Trecho selecionado:

+ + + + +

O fortuito encontro do almoço nos deu um novo plano para a tarde: a mesa “A Verdadeira História do Paraíso”, com os escritores Etgar Keret, de Israel, e Juan Villoro, do México.

Consagrados autores tanto em seus países de origem quanto em todo o resto do mundo,  esbanjaram piadas e bom humor no que foi uma das mais divertidas mesas da Festa. Etgar, que escreve como forma de fugir dos momentos ruins e desconfortáveis da vida, diz que escreveu parte de seu novo livro, especificamente um conto que se passa durante a queda de um avião, espremido durante um vôo entre um casal um tanto estranho, ela só queria sentar na janela, o marido no corredor. Sobrou para Keret ser esmagado pelos “gigantes” como descreveu, na poltrona do meio.

+ + + + +

Seção de dados:
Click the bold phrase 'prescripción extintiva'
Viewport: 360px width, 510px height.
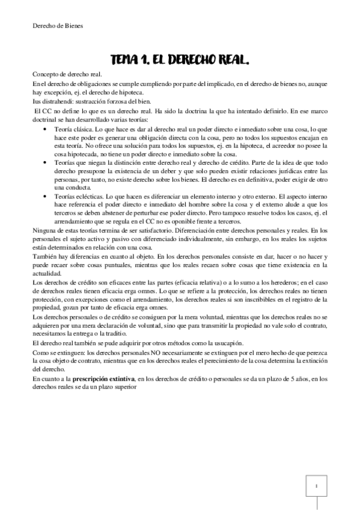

+ + + + +

Instrução dada 1:
Responda com base no trecho selecionado:
(a) Qual é o título da mesa que virou o novo plano para a tarde?
(b) De que país é o escritor Juan Villoro?
(c) Em que poltrona Keret ficou no voo em que escreveu parte do novo livro?
Instrução dada 2:
Transcreva o trecho selecionado de "Consagrados autores tanto" até "poltrona do meio.", inclusive.
A listagem não tem relação com o trecho selecionado.

Resposta completa 1:
(a) "A Verdadeira História do Paraíso".
(b) Do México.
(c) Na poltrona do meio.

Resposta completa 2:
Consagrados autores tanto em seus países de origem quanto em todo o resto do mundo,  esbanjaram piadas e bom humor no que foi uma das mais divertidas mesas da Festa. Etgar, que escreve como forma de fugir dos momentos ruins e desconfortáveis da vida, diz que escreveu parte de seu novo livro, especificamente um conto que se passa durante a queda de um avião, espremido durante um vôo entre um casal um tanto estranho, ela só queria sentar na janela, o marido no corredor. Sobrou para Keret ser esmagado pelos “gigantes” como descreveu, na poltrona do meio.